The circumstances of the Collyer Brothers is a study in human behavior—it is stunning. I’ve wanted to read this one since it first came out, and found a copy at a used book store back in May, so I adopted it as the pile of books in my arms kept growing. I’m slowly making my way through this pile of books…
The one thing that made my brain itch was Doctorow’s breaking from the known facts of the Collyer Brothers—it is understood that writers are allowed liberties while writing about historical events, but when writing about real people—even in a fictionalized retelling—can be a bit touchy if the facts are tweaked off kilter. (Of course, I did research on the Collyer Brothers to satisfy my curiosity about the real them. The photographs of the Collyer house on 5th Avenue are very haunting.) The thing about people like them, there’s the “legend” or the mythology associated with their story—in every legend there’s a grain of truth—in a good portion of fiction, there are always grains of truth that have been harvested, but there is also the bending of truth—anything from the names have been changed to protect the innocent sort of stuff to extravagant exaggeration. With that said, it wasn’t a deal breaker for it was written from a fascinating point of view, so my brain itch got over itself and I enjoyed the reading journey as it prattled on at a decent clip, the immersion was complete and seductive. The story as Doctorow tells it is creepy and yet tender—an odd sensation—sensational, yet respectful, sympathetic.
The plethora of hoarding stories, such as crazy cat ladies and rat infested homes piled to the ceiling with bales of old newspapers, a maze through stacks of things like books or Cool Whip containers, and the assorted junk that might be useful in some way yet to be thought of has become a media fascination. There’s always that one eccentric in the town, the neighbor on the street, or the one person in the family that does that “something outside of normal” that causes everyone to perk up and take notice. The one’s who try to intervene often hit a brick wall of indignant noncompliance with a resolute “fuck off, it’s my house, my life.” For some of them it’s a lifestyle that’s gone awry or life just becoming overwhelming after a crisis of loss or the decline of health—there are many reasons why things like this happen, the psychology is interesting—what went wrong to have things get so far out of hand? We are all fragile in that way—it really doesn’t take much to topple the most normal of us—the us who should “know better”—and then there are people who just don’t “know better” and behave according to their experience. The Collyer’s knew better—then things changed.

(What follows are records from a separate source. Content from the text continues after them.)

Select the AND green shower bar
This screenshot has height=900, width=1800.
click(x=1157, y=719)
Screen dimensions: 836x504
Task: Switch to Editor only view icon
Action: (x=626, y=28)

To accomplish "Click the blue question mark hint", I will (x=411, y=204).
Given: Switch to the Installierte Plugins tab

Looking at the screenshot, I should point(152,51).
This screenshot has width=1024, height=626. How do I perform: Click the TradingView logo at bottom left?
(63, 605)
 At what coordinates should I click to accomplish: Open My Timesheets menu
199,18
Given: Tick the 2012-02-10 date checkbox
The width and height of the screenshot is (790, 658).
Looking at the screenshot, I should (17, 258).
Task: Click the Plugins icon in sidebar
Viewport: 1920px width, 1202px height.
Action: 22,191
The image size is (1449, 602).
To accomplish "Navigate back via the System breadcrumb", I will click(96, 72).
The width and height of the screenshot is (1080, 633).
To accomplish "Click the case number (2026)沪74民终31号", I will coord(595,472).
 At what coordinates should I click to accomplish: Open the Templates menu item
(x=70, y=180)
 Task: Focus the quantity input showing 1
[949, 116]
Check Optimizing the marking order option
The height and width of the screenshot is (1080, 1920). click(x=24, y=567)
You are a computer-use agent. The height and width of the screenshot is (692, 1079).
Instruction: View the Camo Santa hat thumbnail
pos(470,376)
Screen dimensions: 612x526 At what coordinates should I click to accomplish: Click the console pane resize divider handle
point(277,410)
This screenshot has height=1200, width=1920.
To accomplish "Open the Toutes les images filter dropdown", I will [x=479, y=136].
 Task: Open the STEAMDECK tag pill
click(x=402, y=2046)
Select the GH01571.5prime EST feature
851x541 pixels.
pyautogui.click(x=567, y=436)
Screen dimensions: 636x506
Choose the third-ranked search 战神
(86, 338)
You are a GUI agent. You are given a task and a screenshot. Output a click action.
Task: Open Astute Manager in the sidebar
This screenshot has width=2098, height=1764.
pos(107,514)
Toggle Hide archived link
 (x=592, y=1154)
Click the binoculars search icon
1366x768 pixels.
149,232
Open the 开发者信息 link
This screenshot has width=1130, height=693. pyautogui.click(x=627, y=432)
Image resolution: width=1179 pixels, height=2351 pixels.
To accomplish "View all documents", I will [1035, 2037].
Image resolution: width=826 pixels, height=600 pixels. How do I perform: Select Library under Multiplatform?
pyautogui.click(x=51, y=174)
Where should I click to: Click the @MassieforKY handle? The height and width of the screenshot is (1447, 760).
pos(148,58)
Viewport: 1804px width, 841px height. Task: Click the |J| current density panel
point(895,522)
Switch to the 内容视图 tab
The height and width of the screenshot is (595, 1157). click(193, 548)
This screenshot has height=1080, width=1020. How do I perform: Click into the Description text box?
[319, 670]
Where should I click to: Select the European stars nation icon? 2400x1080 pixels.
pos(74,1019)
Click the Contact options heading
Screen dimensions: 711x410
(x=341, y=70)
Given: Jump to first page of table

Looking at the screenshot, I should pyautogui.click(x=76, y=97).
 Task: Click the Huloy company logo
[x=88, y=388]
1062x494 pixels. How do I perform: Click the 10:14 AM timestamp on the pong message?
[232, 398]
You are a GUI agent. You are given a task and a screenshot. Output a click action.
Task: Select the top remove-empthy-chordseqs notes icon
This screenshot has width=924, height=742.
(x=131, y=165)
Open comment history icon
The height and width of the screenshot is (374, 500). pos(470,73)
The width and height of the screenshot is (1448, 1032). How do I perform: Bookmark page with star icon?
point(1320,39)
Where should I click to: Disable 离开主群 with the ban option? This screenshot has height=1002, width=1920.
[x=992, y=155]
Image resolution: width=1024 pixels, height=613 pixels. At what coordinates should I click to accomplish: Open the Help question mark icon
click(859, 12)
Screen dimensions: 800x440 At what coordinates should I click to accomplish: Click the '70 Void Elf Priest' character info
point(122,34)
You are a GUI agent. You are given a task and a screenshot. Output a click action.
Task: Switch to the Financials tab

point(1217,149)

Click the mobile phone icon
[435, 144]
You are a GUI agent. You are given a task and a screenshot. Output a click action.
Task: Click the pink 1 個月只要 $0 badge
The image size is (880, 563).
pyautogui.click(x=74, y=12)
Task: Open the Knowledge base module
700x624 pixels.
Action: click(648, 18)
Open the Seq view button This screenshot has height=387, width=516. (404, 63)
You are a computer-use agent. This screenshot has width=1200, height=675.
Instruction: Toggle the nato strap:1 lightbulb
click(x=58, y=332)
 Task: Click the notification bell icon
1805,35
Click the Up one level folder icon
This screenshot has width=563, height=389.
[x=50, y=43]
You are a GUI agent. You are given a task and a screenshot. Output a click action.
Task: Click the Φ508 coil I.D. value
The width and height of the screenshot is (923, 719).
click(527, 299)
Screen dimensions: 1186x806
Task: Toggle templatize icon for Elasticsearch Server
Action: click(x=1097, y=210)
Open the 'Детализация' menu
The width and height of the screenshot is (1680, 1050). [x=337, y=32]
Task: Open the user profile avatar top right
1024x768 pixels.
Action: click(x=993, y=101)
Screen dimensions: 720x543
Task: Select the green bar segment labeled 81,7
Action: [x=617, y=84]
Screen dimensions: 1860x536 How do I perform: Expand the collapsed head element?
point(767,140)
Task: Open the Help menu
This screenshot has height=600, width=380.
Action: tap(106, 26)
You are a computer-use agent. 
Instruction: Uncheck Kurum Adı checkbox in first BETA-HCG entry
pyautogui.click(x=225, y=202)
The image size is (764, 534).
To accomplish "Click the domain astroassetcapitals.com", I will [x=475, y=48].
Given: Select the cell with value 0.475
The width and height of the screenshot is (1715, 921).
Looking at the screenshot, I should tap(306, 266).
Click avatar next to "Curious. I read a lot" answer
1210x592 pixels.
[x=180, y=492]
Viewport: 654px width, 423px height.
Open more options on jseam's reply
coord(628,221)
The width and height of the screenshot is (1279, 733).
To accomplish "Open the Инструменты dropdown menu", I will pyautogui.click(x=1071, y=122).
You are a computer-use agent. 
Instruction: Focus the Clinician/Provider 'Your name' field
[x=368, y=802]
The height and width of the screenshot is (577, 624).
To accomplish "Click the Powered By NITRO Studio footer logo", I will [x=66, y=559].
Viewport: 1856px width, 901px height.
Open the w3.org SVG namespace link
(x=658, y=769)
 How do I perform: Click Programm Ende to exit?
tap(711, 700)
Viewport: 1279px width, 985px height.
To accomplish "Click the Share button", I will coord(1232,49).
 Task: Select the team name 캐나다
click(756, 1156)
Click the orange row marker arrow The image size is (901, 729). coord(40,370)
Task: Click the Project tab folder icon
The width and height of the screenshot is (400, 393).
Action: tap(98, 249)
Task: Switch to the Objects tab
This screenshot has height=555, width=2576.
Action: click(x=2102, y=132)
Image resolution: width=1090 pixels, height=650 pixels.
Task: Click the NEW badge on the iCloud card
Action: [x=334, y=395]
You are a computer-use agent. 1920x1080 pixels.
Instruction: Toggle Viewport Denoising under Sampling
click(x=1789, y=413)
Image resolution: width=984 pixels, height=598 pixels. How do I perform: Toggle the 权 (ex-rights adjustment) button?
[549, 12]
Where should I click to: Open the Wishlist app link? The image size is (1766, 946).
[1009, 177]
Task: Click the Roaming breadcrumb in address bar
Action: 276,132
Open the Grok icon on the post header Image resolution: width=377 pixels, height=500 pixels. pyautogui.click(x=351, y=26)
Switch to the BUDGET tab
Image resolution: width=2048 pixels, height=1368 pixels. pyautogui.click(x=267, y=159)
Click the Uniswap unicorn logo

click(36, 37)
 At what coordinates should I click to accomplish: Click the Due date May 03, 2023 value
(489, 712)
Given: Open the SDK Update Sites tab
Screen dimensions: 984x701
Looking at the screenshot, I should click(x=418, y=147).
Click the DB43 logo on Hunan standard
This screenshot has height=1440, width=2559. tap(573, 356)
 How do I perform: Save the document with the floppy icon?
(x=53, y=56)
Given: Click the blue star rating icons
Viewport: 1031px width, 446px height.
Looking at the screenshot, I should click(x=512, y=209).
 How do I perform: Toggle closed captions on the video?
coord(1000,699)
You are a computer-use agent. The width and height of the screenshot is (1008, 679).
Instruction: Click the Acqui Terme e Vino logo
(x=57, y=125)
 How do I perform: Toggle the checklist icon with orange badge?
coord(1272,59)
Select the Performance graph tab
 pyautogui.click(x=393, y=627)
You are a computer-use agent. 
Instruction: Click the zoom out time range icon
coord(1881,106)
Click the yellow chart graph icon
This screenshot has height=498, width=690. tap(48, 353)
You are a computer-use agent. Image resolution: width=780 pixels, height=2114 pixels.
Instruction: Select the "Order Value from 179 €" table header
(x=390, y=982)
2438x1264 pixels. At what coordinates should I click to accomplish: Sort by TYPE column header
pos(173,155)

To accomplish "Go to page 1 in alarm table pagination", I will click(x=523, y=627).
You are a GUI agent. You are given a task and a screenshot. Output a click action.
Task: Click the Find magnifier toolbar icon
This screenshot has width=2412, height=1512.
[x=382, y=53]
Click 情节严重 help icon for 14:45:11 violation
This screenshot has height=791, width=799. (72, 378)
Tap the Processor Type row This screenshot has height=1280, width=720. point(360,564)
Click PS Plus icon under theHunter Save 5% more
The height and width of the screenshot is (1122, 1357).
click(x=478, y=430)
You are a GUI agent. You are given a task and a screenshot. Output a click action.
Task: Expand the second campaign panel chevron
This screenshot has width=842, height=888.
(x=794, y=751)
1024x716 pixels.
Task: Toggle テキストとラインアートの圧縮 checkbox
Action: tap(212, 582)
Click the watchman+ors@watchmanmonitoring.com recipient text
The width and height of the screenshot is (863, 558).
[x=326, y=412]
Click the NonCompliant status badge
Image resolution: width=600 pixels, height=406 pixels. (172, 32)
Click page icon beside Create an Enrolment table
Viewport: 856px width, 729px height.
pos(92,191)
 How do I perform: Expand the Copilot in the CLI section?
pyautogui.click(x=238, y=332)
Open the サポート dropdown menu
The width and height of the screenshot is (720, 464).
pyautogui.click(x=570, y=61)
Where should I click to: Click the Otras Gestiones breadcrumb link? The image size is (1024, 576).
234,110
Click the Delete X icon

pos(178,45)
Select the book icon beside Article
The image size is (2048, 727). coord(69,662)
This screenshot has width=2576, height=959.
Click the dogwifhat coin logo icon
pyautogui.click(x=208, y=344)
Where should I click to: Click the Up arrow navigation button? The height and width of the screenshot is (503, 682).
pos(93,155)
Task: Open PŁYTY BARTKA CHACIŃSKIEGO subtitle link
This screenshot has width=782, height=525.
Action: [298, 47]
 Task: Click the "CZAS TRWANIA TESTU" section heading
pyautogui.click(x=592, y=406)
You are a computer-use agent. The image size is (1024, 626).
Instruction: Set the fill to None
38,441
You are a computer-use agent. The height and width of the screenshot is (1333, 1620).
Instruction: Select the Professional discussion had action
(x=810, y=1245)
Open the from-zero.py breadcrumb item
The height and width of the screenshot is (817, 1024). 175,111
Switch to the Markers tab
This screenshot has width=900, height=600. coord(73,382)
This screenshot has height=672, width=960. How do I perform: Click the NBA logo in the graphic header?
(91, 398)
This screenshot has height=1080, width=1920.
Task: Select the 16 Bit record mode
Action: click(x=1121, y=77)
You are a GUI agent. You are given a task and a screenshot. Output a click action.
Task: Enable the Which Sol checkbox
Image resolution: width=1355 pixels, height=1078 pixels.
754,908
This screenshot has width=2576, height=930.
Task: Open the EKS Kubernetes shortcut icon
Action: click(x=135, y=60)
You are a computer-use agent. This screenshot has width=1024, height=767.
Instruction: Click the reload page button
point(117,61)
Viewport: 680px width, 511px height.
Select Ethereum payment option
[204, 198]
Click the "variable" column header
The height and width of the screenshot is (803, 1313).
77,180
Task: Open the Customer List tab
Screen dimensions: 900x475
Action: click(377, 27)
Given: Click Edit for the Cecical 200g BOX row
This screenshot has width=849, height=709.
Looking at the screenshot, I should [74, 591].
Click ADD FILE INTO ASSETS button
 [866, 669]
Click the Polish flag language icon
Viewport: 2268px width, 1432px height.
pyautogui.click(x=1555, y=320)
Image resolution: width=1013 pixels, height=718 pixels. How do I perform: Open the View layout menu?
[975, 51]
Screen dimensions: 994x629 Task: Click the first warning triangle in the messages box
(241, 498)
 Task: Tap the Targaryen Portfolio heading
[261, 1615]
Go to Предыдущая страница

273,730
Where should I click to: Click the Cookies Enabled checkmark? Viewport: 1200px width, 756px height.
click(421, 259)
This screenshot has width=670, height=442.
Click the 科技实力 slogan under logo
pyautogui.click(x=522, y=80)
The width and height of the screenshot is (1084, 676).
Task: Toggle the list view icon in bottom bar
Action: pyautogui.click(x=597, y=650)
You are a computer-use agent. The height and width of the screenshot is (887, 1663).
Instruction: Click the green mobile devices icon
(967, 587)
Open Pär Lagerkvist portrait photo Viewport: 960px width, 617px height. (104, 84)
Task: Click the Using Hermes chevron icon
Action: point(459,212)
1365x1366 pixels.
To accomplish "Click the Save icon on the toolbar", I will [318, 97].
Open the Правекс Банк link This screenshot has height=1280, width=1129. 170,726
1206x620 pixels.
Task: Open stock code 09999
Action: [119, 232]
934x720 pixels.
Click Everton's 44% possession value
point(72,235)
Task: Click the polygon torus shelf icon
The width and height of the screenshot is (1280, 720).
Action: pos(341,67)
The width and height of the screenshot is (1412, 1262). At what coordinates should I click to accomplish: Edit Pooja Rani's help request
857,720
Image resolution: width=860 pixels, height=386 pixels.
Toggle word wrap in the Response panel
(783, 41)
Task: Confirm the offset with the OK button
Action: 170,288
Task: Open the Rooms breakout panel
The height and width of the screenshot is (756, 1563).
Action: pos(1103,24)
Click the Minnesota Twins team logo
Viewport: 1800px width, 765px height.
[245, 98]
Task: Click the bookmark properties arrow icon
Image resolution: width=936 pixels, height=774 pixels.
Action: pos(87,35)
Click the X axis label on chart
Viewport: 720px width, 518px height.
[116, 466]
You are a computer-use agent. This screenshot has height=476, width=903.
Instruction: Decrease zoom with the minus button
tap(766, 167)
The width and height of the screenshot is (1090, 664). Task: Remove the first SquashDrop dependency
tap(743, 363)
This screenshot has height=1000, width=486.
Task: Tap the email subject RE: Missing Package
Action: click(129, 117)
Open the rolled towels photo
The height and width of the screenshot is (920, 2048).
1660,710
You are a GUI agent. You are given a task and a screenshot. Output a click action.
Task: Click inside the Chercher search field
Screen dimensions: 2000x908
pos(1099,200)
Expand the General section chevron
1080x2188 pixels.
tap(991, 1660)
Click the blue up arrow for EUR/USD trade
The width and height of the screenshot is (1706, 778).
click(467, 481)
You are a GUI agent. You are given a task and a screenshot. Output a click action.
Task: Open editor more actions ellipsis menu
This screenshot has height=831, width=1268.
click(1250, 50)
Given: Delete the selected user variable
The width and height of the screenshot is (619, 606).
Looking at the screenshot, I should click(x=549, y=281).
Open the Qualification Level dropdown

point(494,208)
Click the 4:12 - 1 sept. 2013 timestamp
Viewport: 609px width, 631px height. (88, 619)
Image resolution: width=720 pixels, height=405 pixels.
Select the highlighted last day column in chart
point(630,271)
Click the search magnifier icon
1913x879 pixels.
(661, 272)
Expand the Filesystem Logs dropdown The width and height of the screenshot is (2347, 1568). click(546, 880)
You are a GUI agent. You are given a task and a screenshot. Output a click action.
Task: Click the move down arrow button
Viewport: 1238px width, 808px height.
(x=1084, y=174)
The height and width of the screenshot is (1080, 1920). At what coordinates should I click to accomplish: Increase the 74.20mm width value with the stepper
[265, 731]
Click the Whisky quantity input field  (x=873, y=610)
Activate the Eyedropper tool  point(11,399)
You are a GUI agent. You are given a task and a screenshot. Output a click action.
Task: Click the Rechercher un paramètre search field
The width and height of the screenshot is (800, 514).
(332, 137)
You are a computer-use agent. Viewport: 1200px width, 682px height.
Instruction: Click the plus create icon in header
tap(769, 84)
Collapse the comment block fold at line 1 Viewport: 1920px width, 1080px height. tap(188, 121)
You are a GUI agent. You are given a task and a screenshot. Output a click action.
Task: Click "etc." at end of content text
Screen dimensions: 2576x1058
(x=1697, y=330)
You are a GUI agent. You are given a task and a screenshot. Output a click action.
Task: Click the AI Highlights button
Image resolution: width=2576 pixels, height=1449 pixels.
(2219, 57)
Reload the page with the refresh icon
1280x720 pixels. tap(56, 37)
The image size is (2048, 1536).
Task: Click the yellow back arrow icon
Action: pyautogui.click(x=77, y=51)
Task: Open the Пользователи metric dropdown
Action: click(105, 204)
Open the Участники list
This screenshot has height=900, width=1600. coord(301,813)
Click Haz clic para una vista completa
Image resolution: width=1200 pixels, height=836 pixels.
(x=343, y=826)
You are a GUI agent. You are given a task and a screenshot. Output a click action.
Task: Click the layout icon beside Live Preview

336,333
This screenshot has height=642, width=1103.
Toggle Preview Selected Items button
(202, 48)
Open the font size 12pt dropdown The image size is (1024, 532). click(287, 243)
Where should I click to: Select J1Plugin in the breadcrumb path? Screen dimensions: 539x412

For years, I’ve passed by a house on my way to work and have noticed the changes that have taken place there—the garage door that is left open just enough to allow the family cat to come and go seems to have a great deal of clutter formed just inside that opening. I’ve seen the cat sitting in the driveway, contemplating the gap as if it is 1) listening for a mouse; or 2) Kitty is thinking, “I can’t find my food dish, this place sucks.”
There are other stories that I can tell, but I will save them for another time…
The “how come” part is puzzling at best, but yet understandable as one accumulates things during one’s lifetime and then must find a “home” for these things after a trip to the bookstore or the antique shop or the beach if one enjoys collecting pretty stones. I am a collector of things. Lately, I feel sad when going into antique shops and used bookstores—looking over the former contents of other people’s homes—I have felt the urge to call my acquisitions “adoptions” as I empathize with the history of an object—thinking of the person who once, received it, held it in their hands, dusted it, and revered it. One will especially understand this after clearing out the home of deceased parents, now that I’m absorbing the heirlooms and family related ephemera that should be kept in the family, I am personally feeling overwhelmed by things and the associated memories of those things and then the creation of new meanings for those things. Incorporating these things into my own accumulation has been challenging—I’m contemplating new storage options and the eventual renovation of our attic space to take on the overflow of dimensional memories. I light-heartedly joke with our son—“Someday all of this will be yours—the pretty stones, just throw them out into the garden. Beyond that, you’re going to have one hell of an auction someday.”
From pages 207-208:
There are moments when I cannot bear this unremitting consciousness. It knows only itself. The images of things are not the things in themselves. Awake, I am in a continuum with my dreams…My memories are pale I prevail upon them again and again. They become more and more ghostly. I fear nothing so much as losing them altogether and having only my blank endless mind to live in. If I could go crazy, if I could will that on myself, I might not know how badly off I am, how awful is this awareness that is irremediably aware of itself. With only the touch of my brother’s hand to know that I am not alone.